C’est ce en quoi la trouée d’humanité que leur relation est censée constituer ne convainc pas : parce que les caractères humains des deux amants ne sont de toute évidence pas observés sur le même plan ; et surtout parce que Kaufman, placé du côté de Michael et de la fable consensuelle dont celui-ci est l’antihéros, regarde l’humanité de Lisa avec une certaine distance. Laquelle montre même une condescendance assez antipathique, quand elle traite les défauts de Lisa comme une source d’attendrissement (puisque la scène nous dicte qu’ils suscitent le désir chez Michael, alors qu’en pratique il continue de nous les faire regarder comme le fardeau d’une pauvre fille).
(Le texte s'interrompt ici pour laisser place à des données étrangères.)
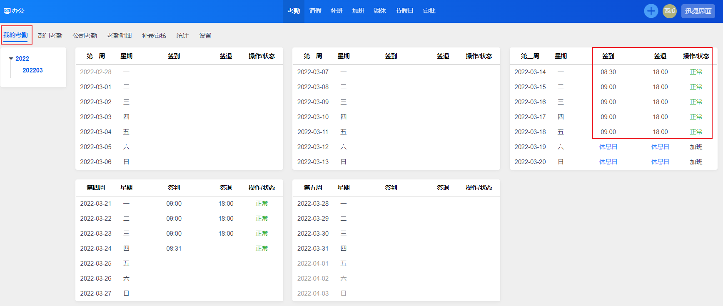This screenshot has height=306, width=723.
Task: Collapse the 2022 tree node arrow
Action: pyautogui.click(x=11, y=59)
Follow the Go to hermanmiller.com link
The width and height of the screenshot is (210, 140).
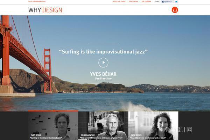tap(37, 1)
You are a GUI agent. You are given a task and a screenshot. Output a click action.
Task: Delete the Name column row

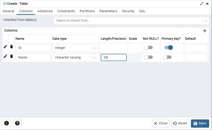pos(11,56)
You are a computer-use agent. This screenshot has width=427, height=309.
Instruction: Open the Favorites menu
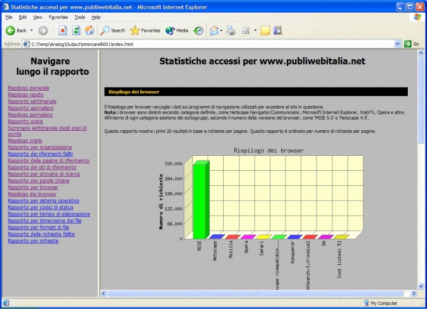58,17
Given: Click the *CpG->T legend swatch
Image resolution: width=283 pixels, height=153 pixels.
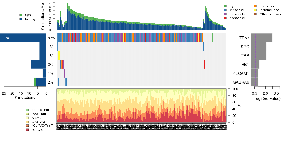Looking at the screenshot, I should pyautogui.click(x=27, y=130).
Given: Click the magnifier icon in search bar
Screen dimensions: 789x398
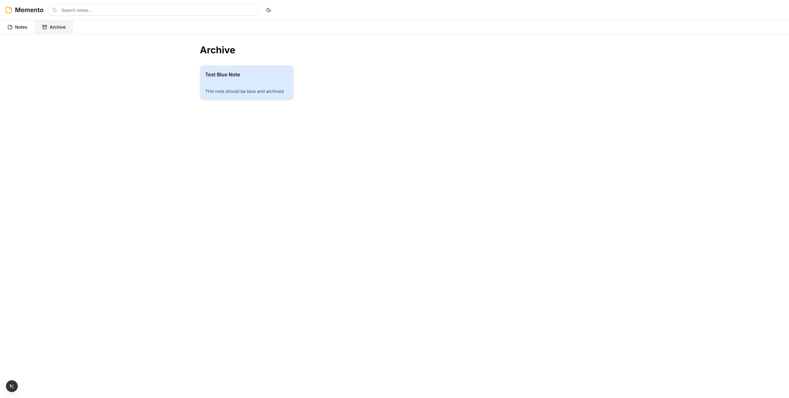Looking at the screenshot, I should coord(55,10).
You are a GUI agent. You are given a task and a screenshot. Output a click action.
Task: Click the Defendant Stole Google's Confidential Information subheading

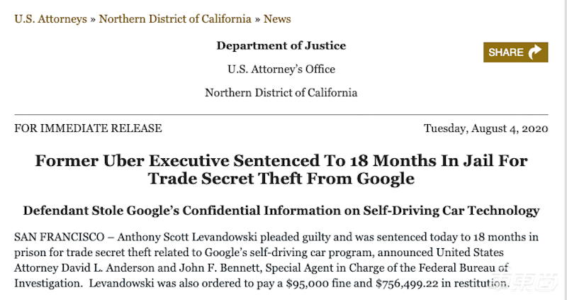281,211
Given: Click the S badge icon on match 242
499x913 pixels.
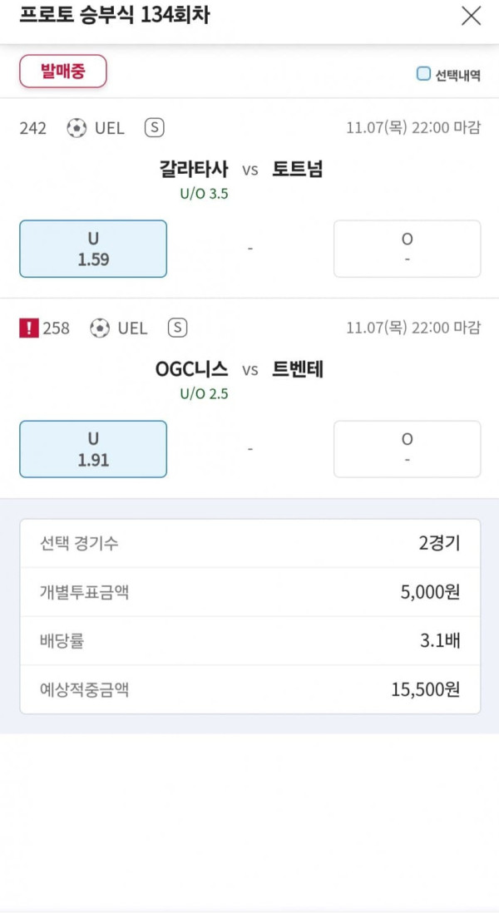Looking at the screenshot, I should [154, 128].
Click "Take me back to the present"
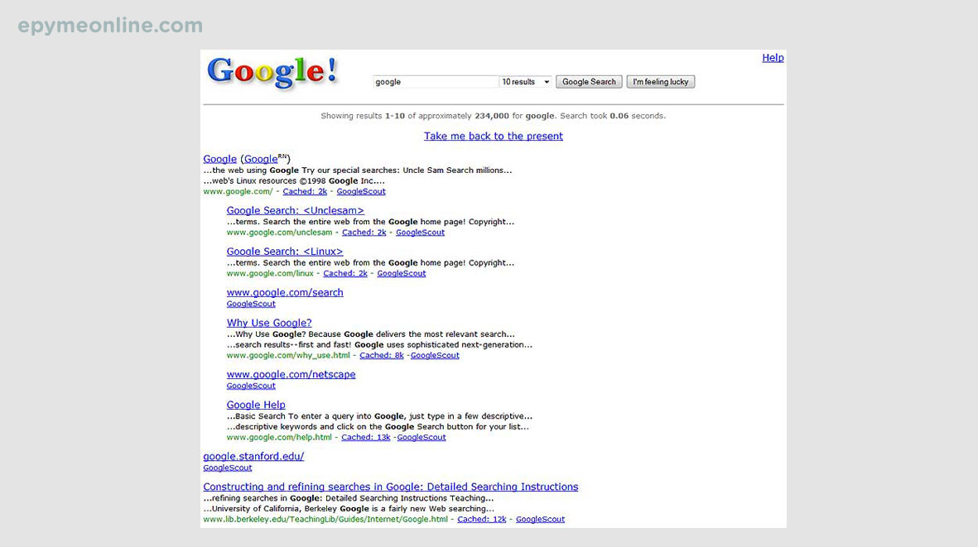The width and height of the screenshot is (978, 547). pyautogui.click(x=494, y=136)
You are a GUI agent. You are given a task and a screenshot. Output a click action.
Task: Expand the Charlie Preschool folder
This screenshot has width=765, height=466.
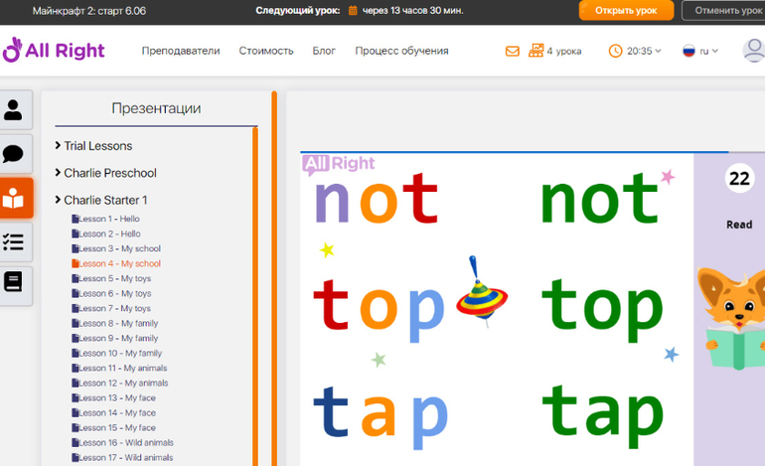[109, 173]
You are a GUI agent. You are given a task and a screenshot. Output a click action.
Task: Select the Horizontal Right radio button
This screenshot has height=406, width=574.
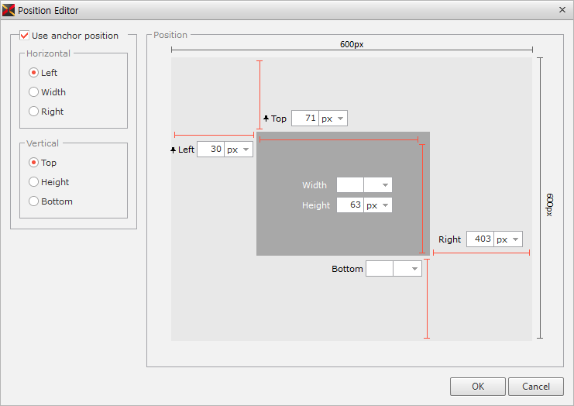coord(33,112)
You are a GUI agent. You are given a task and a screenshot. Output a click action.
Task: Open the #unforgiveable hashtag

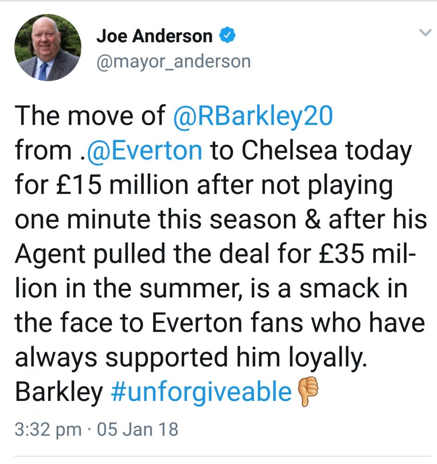tap(201, 393)
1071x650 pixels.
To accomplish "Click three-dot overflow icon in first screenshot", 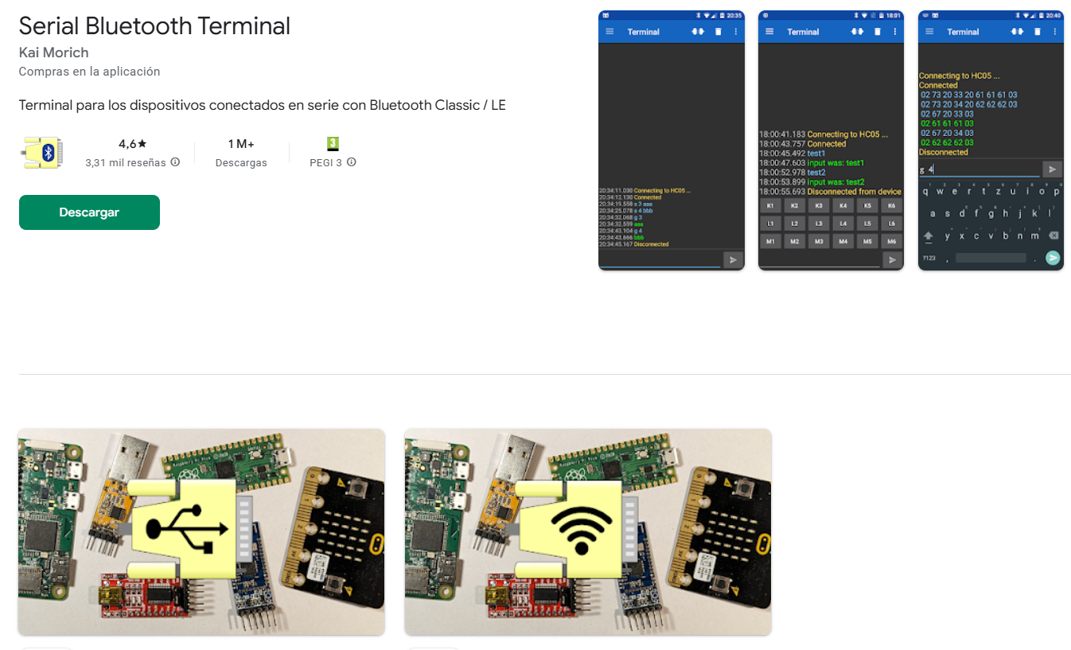I will (x=735, y=32).
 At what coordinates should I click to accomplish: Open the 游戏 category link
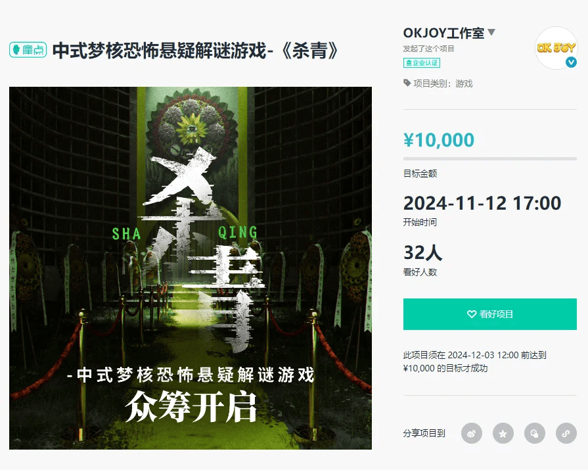(x=464, y=83)
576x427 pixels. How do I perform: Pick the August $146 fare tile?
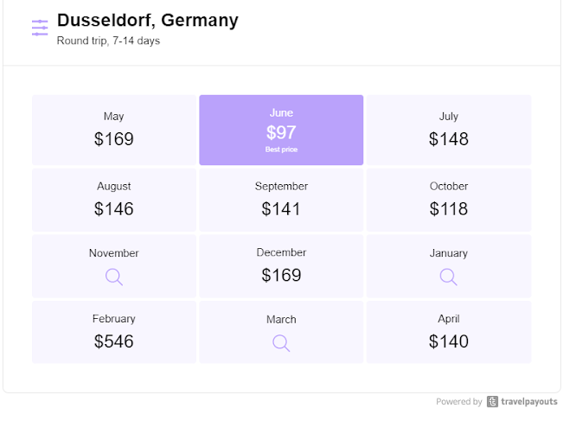pyautogui.click(x=114, y=200)

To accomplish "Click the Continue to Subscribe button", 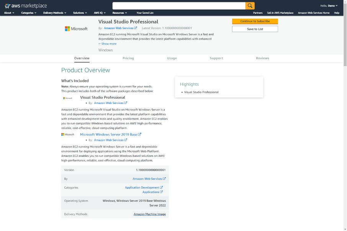I will point(255,21).
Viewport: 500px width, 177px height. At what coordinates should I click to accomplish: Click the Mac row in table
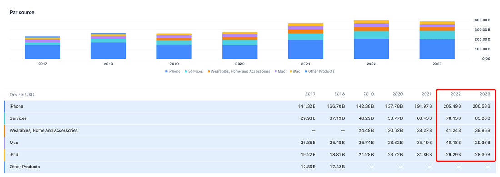[250, 143]
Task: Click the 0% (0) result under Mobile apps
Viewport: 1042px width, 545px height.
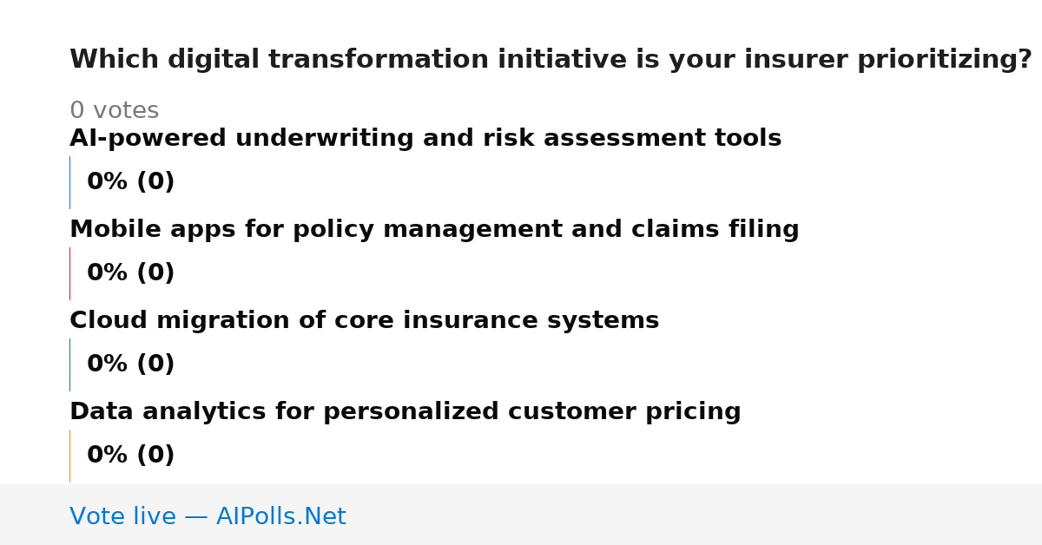Action: [130, 273]
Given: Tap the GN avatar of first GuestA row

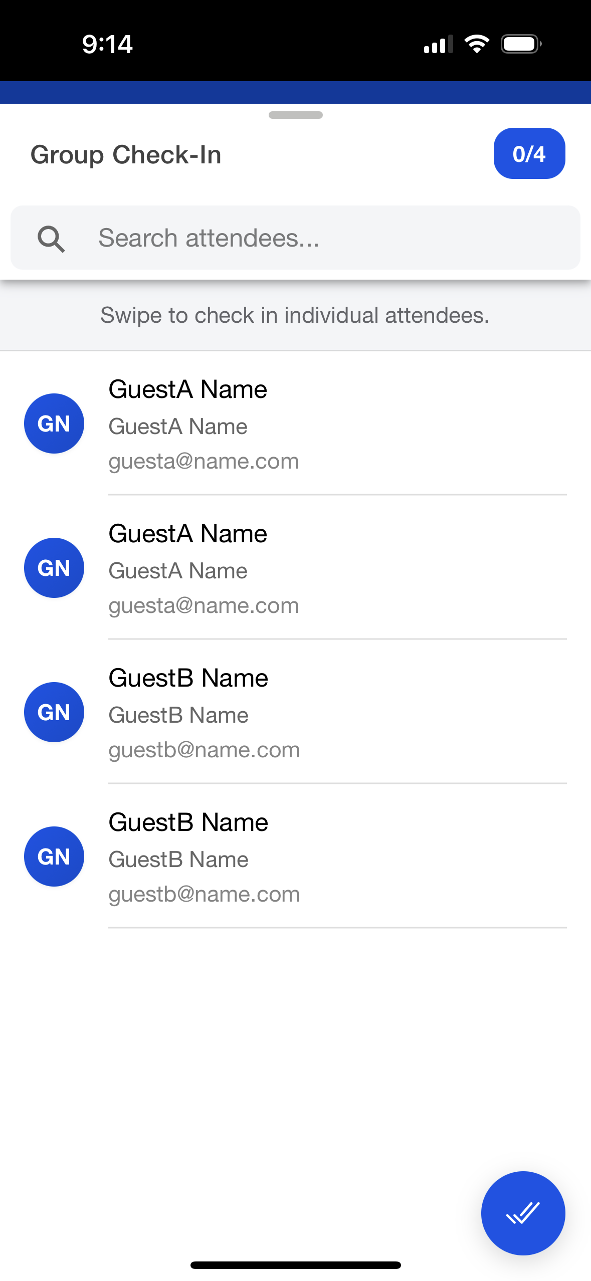Looking at the screenshot, I should (54, 423).
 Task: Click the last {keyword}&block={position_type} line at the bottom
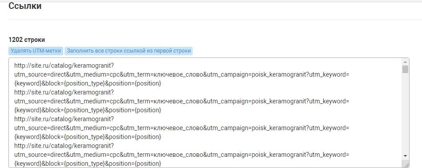(x=88, y=164)
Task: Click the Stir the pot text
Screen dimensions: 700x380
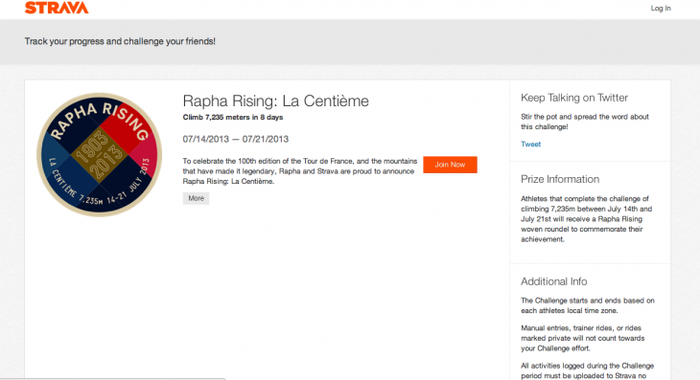Action: (x=585, y=122)
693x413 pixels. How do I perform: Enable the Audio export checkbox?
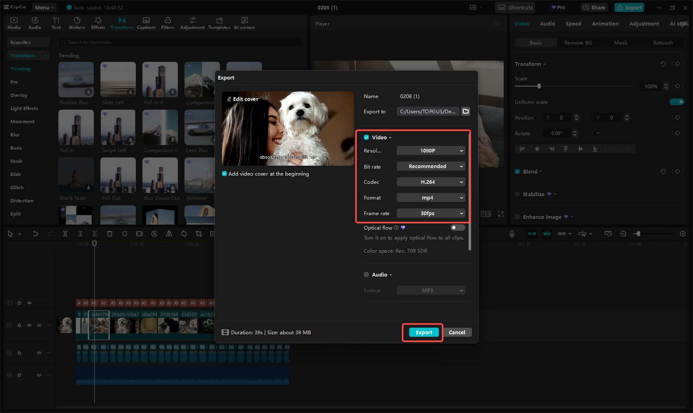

Il y a dans cette posture d’auteur observant ainsi ses semblables (même sous la forme bien pratique de marionnettes) quelque chose de malsain, pas nouveau chez Kaufman, pas nouveau dans le cinéma (surtout le cinéma « indépendant » américain, on y revient), mais dont on se désolera toujours qu’il continue d’empoisonner notre regard.